-- EXERCISE AIM --
Two lines in the data below mark the range: the one with "Image resolution: width=2410, height=1512." and the one with "Mud Flaps (987, 1221)". Return both, along with every line between them, exactly.

-- INFORMATION GIVEN --
○ ○ ○

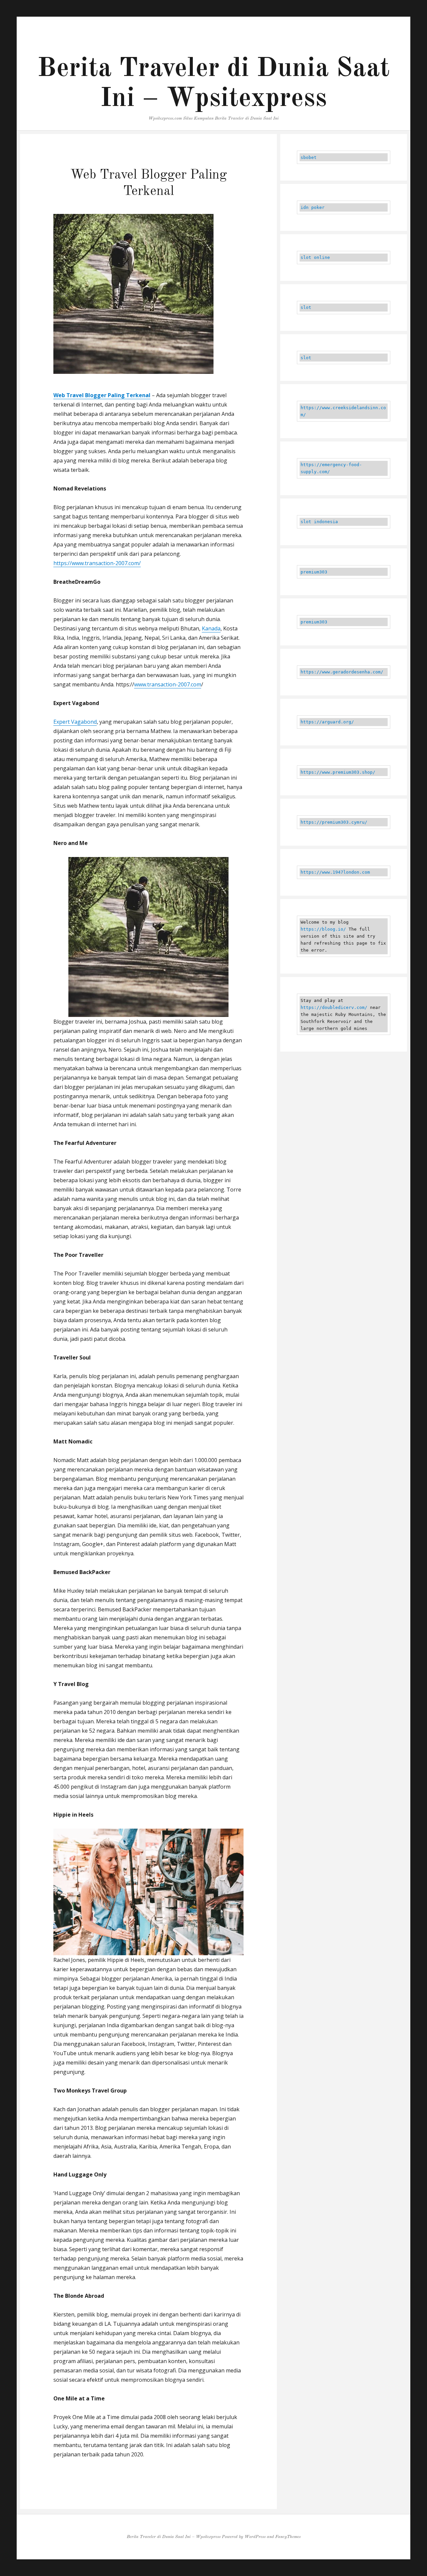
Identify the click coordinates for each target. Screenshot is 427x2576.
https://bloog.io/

○ ○ ○

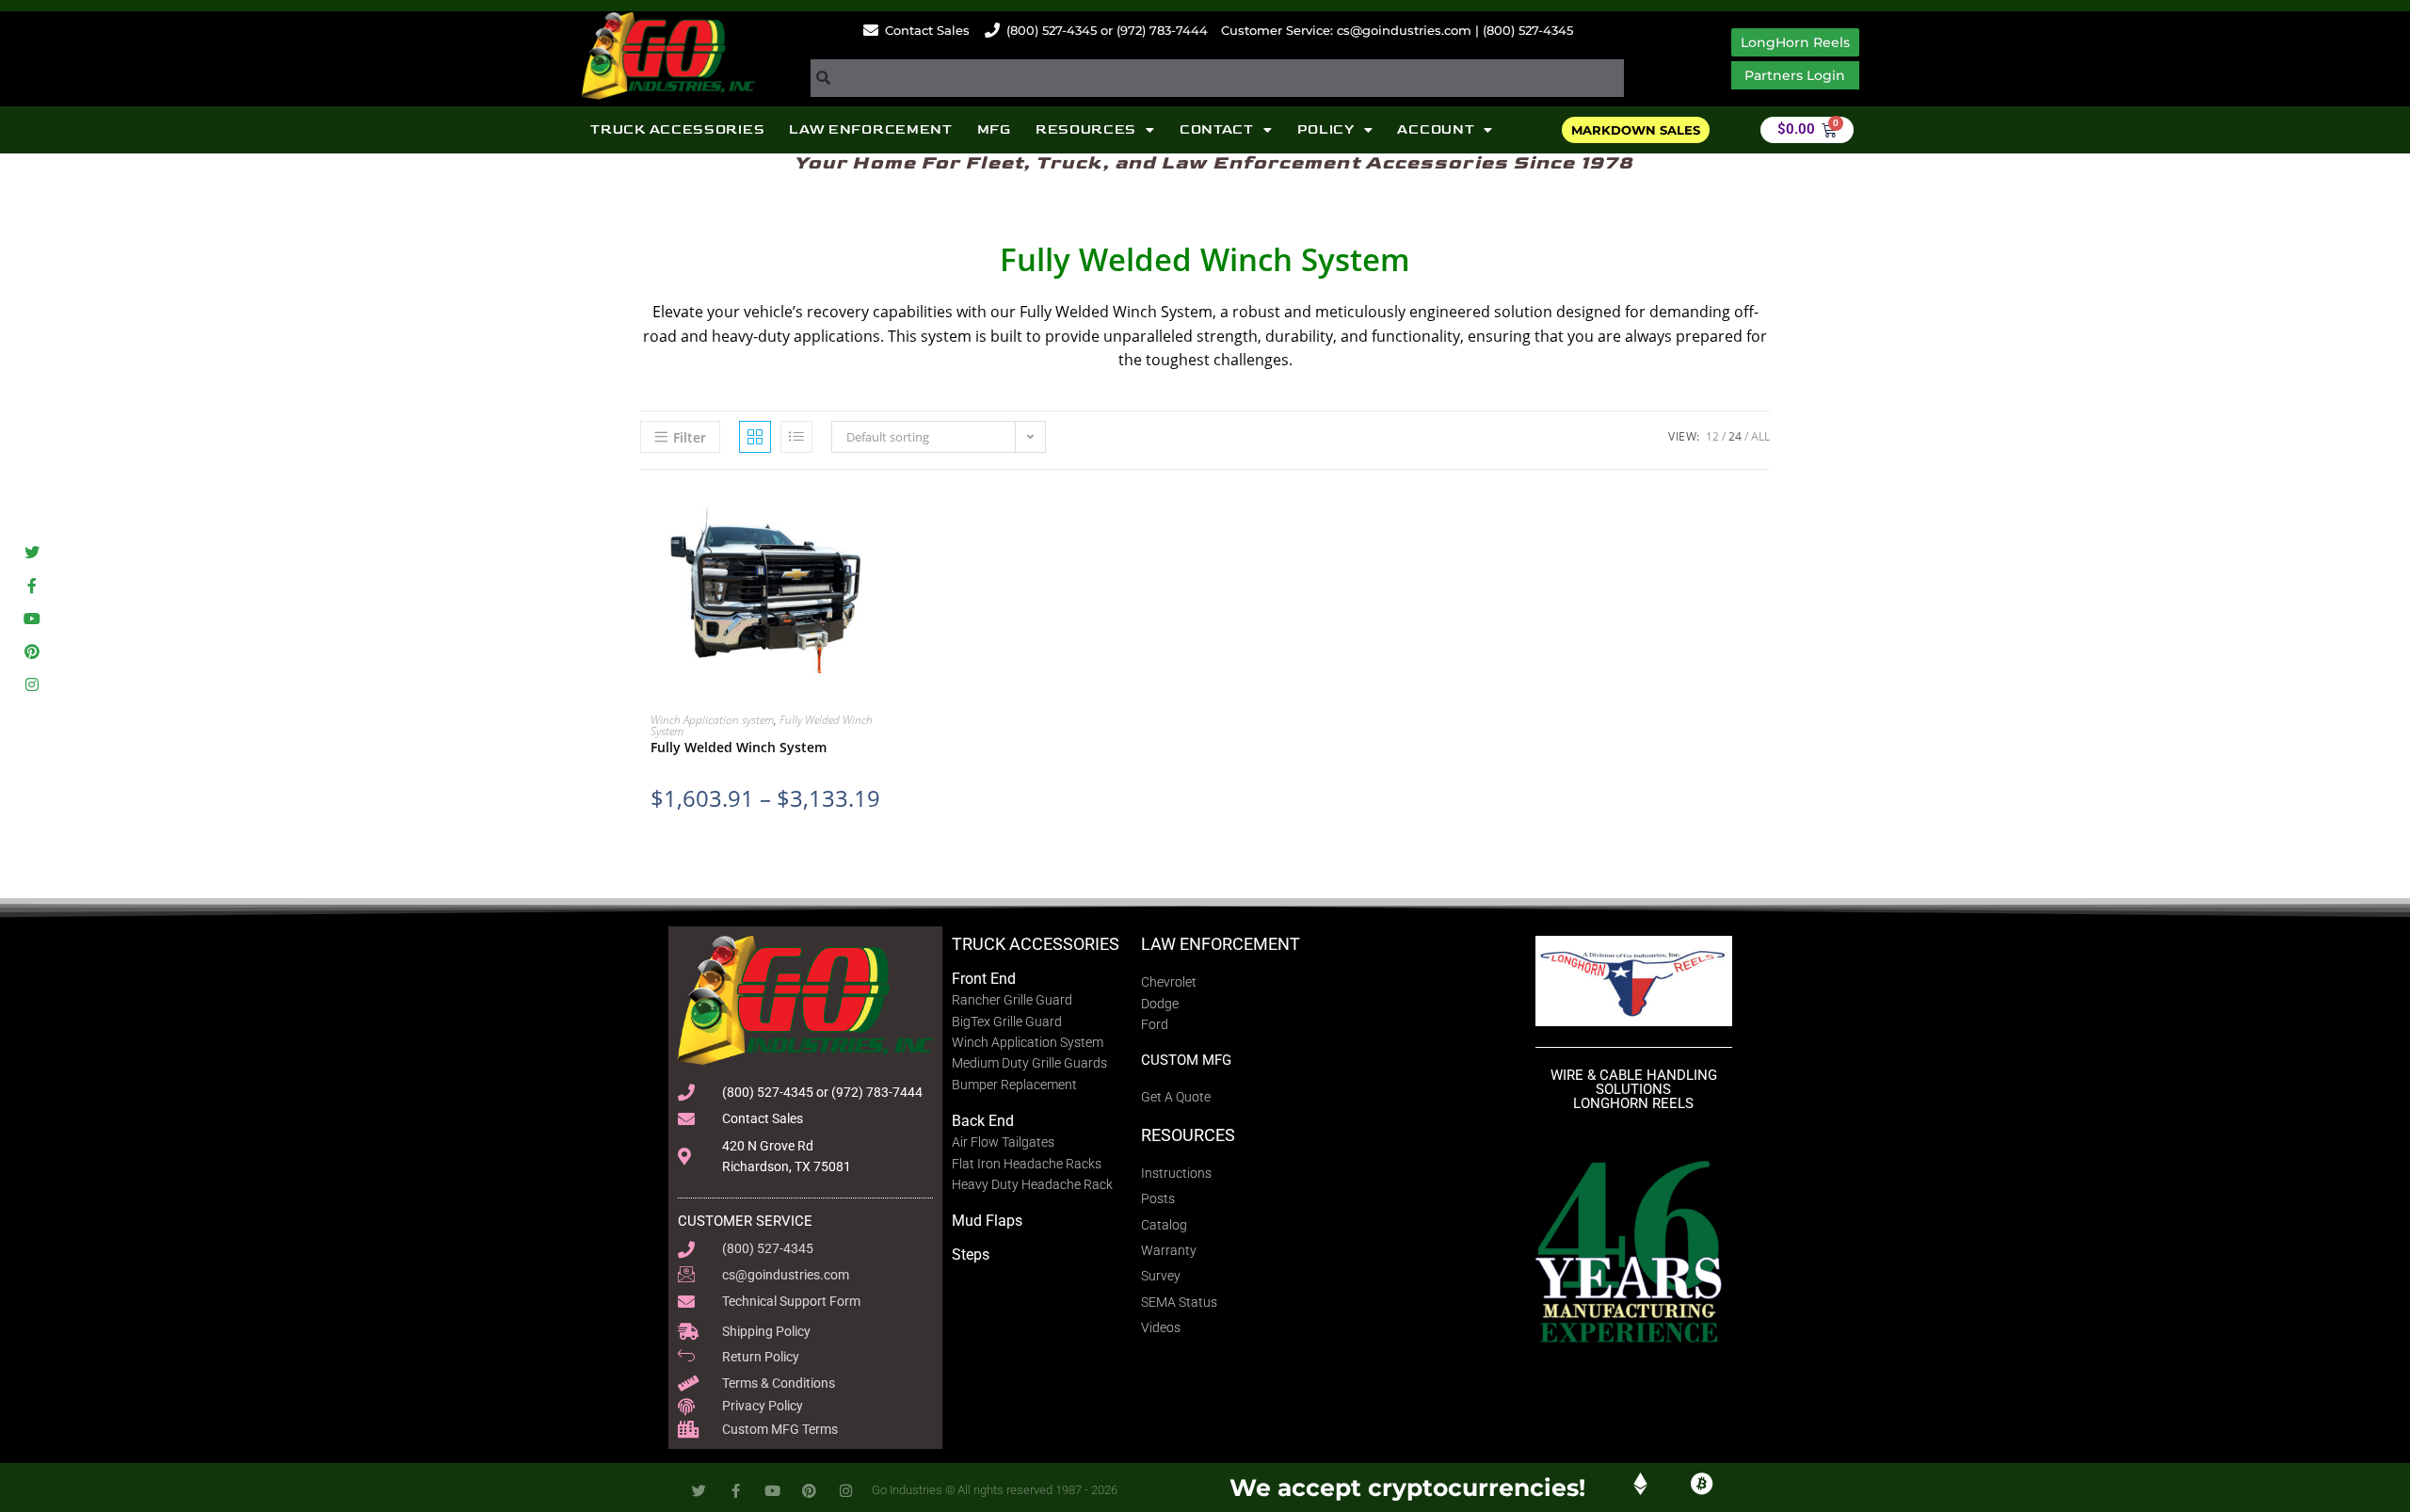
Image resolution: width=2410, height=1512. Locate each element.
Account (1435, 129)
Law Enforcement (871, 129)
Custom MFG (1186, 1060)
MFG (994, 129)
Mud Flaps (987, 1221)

○ ○ ○

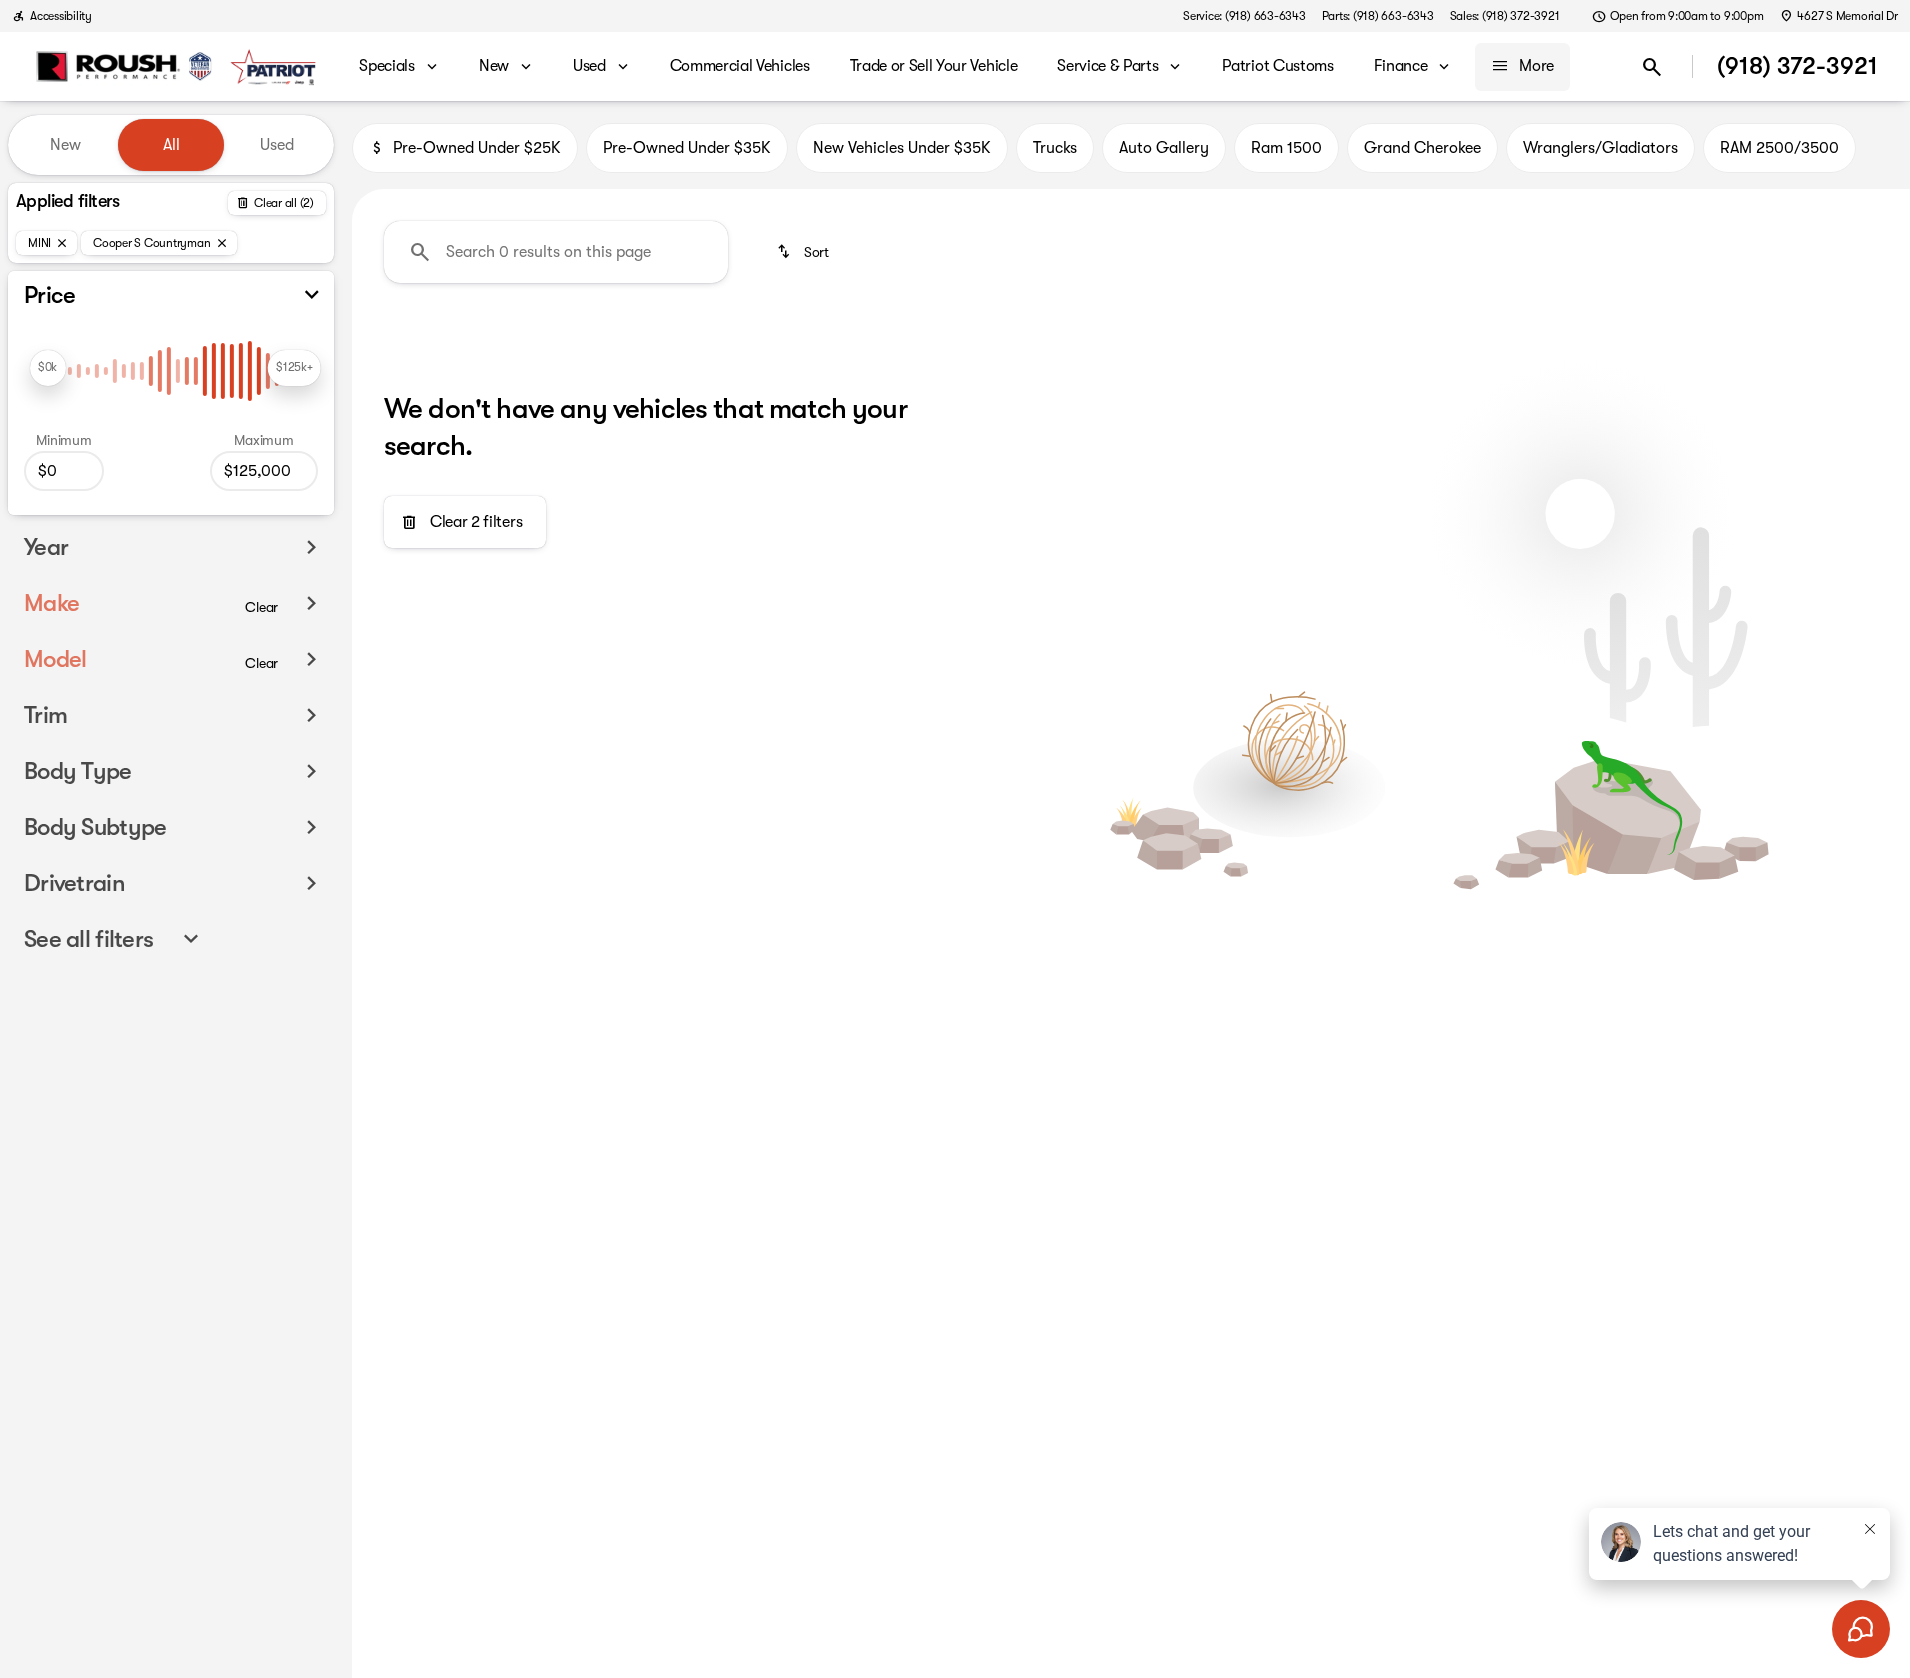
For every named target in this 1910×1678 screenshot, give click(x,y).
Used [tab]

○ ○ ○

-- RESULT --
Image resolution: width=2410, height=1512. Locate each element.
Account (1435, 129)
Law Enforcement (871, 129)
Custom MFG (1186, 1060)
MFG (994, 129)
Mud Flaps (987, 1221)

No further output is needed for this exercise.